We revisit this case on remand from the supreme court for consideration of Haynes’s claim for attorney fees regarding WFA’s discontinuance of vocational rehabilitation services. See Fontenot v. Reddell Vidrine Water Dist., 02-0439, 02-0442, 02-0478 (La.1/14/03), 836 So.2d 14. In its opinion, the supreme court held that “for purposes of vocational rehabilitation, it is the duty of the vocational rehabilitation consultant to examine the job pool in the worker’s geographic area.” Id. at 28. Thus, the supreme court reversed our original holding that WFA had discharged its obligation by offering Haynes a modified light-duty position with WFA in Pine-ville, Louisiana, WFA’s geographic region, rather than in Breaux Bridge, Louisiana, Haynes’s geographic region after his move from the Pineville area. In light of the supreme court’s pronouncements, we now revisit Haynes’s contention that the workers’ compensation judge erred in failing to address the arbitrary discontinuance of vocational rehabilitation.

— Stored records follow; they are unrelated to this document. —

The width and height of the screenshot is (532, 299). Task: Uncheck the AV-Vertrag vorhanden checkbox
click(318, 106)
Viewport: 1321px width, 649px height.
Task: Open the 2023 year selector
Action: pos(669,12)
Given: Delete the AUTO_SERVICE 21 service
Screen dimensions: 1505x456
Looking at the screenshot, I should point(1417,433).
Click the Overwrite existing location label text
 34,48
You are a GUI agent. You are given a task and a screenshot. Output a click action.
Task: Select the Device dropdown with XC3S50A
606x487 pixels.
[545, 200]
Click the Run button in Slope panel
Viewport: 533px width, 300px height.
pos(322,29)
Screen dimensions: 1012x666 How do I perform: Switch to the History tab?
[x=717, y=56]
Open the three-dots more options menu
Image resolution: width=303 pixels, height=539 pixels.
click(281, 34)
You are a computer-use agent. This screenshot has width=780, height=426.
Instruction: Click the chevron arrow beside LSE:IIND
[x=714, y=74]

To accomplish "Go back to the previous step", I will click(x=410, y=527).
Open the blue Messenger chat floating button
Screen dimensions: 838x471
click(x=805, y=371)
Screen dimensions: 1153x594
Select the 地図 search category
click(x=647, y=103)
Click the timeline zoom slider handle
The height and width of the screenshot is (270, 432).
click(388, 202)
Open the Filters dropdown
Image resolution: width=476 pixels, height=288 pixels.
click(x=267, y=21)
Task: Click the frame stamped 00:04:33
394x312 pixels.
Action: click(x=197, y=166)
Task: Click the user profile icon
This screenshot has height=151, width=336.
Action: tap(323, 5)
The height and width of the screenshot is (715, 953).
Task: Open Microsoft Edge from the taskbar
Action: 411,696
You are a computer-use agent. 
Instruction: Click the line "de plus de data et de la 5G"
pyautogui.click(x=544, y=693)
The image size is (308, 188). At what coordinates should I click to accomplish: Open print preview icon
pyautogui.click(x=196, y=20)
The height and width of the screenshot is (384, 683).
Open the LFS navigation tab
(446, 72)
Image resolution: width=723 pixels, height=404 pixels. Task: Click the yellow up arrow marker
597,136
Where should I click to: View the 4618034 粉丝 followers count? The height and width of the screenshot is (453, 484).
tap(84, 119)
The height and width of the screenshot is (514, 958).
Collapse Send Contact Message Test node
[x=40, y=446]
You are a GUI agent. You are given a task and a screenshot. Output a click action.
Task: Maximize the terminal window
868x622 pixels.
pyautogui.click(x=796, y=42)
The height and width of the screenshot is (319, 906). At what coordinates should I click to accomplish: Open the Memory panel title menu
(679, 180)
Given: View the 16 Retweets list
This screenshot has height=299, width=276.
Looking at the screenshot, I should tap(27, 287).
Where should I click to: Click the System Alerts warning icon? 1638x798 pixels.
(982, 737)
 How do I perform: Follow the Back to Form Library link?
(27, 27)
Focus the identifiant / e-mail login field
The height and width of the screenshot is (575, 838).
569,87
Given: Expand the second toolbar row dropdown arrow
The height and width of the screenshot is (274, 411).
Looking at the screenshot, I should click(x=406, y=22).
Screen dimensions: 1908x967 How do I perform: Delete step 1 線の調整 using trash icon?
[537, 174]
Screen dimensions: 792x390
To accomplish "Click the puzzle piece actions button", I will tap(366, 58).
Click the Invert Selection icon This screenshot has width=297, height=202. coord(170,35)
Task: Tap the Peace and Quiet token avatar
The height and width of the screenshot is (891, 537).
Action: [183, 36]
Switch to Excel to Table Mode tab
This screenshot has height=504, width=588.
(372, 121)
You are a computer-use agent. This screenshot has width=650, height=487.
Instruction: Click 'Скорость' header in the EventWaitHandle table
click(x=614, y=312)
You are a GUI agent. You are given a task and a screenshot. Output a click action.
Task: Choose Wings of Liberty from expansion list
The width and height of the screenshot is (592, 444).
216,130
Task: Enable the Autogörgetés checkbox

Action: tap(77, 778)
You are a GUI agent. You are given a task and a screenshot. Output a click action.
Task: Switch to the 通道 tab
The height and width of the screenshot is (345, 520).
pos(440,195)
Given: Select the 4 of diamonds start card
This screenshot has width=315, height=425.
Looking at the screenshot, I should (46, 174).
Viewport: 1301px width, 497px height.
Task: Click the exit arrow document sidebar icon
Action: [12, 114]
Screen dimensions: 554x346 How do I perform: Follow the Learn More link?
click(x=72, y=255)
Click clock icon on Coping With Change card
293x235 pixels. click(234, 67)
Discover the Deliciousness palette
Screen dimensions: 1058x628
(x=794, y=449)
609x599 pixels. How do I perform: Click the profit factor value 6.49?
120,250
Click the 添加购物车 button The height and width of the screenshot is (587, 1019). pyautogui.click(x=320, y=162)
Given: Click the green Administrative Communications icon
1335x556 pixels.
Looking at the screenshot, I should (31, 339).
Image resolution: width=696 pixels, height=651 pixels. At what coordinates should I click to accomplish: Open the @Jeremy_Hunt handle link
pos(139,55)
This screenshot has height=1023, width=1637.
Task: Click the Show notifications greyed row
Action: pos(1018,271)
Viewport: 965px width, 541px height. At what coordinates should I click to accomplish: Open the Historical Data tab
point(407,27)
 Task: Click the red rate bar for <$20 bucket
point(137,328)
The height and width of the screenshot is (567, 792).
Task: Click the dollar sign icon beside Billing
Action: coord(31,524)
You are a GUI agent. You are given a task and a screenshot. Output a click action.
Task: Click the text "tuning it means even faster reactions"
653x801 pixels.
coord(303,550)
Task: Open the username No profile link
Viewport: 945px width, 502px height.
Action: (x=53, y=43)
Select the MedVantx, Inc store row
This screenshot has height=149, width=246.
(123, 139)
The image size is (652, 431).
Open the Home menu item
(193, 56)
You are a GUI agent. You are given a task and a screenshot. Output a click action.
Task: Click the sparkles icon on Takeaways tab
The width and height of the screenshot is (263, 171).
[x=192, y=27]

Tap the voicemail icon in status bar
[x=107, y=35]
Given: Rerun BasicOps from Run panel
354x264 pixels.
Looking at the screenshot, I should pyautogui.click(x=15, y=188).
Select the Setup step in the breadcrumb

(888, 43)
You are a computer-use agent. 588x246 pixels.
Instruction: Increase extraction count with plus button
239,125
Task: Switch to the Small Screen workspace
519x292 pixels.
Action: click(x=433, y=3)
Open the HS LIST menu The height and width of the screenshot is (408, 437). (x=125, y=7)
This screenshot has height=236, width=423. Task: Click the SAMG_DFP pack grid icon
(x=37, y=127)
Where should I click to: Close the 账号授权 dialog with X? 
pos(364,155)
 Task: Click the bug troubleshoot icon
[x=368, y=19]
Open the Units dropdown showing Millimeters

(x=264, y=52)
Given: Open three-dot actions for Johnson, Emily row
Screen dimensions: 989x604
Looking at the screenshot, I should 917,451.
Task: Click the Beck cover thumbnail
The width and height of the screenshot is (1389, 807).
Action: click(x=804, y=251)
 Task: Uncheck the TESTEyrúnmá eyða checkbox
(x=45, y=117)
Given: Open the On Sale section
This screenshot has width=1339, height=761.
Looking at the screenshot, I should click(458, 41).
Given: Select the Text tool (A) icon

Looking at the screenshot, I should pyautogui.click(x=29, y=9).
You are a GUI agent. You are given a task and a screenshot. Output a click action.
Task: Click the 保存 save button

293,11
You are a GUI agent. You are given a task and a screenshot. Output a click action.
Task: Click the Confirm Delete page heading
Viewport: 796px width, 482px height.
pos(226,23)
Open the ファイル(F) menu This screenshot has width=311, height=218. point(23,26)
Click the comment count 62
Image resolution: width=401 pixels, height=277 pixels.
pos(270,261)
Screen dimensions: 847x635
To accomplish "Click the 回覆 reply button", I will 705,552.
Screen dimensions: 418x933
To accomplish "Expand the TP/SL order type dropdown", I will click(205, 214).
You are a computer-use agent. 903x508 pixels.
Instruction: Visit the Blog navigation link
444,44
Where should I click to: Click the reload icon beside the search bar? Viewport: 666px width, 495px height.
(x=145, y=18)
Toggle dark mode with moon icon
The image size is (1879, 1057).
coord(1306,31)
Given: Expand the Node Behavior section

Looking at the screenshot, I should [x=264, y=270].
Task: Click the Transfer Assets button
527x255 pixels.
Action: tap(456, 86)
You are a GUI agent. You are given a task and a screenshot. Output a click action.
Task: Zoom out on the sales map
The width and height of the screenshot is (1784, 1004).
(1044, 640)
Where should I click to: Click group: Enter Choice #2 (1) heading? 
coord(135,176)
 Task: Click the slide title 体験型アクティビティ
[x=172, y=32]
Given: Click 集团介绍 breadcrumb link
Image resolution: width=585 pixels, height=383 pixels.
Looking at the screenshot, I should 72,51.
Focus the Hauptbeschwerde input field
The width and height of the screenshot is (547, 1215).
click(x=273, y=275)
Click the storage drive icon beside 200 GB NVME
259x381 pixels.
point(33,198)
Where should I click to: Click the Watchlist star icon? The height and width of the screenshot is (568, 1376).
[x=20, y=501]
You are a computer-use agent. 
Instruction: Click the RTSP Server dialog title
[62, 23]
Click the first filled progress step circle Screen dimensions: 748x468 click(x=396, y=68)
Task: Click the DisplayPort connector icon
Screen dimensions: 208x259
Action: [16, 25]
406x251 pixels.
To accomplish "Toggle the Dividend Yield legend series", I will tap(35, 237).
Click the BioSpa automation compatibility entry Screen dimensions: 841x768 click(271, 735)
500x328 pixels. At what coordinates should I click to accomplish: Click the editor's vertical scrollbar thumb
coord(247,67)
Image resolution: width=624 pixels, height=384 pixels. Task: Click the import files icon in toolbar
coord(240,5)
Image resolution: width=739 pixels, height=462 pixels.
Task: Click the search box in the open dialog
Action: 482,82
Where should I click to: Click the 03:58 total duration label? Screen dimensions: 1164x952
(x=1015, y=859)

Louisiana Revised Statutes 23:1201.2 provides in part: “Any employer or insurer who at any time discontinues payment of claims due and arising under this Chapter, when such discontinuance is found to be arbitrary, capricious, or without probable cause, shall be subject to the payment of all reasonable attorney fees for the prosecution and collection of such claims.” Importantly, “an employer should not be penalized for bringing a close legal issue to court.” Burruss v. Centro Mgmt., Inc., 00-1274, p. 2 (La.App. 3 Cir. 2/28/01), 780 So.2d 630, 631. In the instant case, a substantial legal issue existed, as evidenced by the discrepancy in the views expressed in the supreme court’s majority opinion, the dissenting opinion, and our original opinion. The legislature’s use of the disjunctive “or” in La.R.S. 23:1221(3) (c) (i) coupled with a lack of prior jurisprudence from the supreme court on the issue | ¡.provided WFA with reasonable grounds to discontinue benefits. Thus, WFA was not arbitrary, capricious, or without probable cause in discontinuing benefits. Accordingly, we affirm the workers’ compensation judge’s implicit denial of attorney fees in this regard. We assess costs in the same manner as in our original opinion.
AFFIRMED AS TO THE LIMITED ISSUE BEFORE THE COURT.
SAUNDERS, J., dissents and assigns written reasons.